Academic background
- Alma mater: The Ohio State University (PhD)
- Doctoral advisor: Brian D. Joseph

Academic work
- Discipline: Linguistics
- Sub-discipline: Morphology, Slavic Linguistics
- Website: OSU faculty page

= Andrea Sims =

American linguist

Andrea D. Sims is a linguist and professor in the Department of Linguistics at The Ohio State University (OSU). She researches morphological theory, especially inflection, focusing primarily on the Slavic languages.

==Biography==

Sims earned her PhD in linguistics at The Ohio State University in 2006 with a dissertation entitled, "Minding the gaps: Inflectional defectiveness in a paradigmatic theory".

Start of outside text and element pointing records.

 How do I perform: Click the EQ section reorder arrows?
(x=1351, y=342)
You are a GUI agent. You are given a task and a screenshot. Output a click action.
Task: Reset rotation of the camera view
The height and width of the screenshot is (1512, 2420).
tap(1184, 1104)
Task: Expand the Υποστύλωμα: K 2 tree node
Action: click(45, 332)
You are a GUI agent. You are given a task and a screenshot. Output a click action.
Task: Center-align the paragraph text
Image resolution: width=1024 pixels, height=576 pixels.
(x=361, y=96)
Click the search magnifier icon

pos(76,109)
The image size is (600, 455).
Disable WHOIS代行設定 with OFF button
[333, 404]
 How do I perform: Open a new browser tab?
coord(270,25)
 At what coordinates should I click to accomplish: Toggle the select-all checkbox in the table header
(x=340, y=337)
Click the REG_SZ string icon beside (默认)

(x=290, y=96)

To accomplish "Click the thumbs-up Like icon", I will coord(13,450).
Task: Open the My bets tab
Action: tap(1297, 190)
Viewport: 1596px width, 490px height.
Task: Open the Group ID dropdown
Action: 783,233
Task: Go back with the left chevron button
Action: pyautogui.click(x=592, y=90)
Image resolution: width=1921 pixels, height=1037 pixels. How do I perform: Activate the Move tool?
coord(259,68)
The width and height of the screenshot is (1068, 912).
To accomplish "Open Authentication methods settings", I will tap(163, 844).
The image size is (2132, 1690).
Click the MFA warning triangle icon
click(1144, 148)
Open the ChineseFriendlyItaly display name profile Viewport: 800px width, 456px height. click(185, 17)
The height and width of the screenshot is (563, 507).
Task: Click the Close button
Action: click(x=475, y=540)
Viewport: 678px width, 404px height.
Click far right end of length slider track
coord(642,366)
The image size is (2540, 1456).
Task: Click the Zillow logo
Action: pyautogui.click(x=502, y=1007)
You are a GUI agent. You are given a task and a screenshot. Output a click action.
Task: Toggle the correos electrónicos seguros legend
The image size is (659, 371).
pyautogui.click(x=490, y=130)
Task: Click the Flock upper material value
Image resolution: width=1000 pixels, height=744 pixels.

Sims worked at Northwestern University as a postdoctoral fellow from 2006 until 2008, before starting at Ohio State in 2008 as an assistant professor, and she was promoted to the position of Professor in 2024.

== Awards and honors ==

Sims has received major grant funding from the National Science Foundation for her academic work, most recently for the project Neural discovery of abstract inflectional structure (2022–2026).

In 2025, Sims was elected as a Fellow of the Linguistic Society of America.

Sims serves as a co-Editor of the journal Word Structure.

== Selected publications ==

- Haspelmath, Martin (2013). "Understanding Morphology"
- Sims, Andrea D. (2015). "Inflectional Defectiveness | Cambridge Studies in Linguistics"
- Andrea D. Sims. 2023. Defectiveness. In The Wiley Blackwell companion to morphology, edited by Peter Ackema, Sabrina Bendjaballah, Eulàlia Bonet, and Antonio Fábregas. Wiley Blackwell.
- Sara Court, Andrea D. Sims and Micha Elsner. 2023. Analogy in contact: Modeling Maltese plural inflection. Proceedings of the Society for Computation in Linguistics 6: 35–46.
- Mark Aronoff and Andrea D. Sims. 2023. The relational nature of morphology. In Linguistic morphology in the mind and brain, edited by Davide Crepaldi, 7-25. London: Routledge.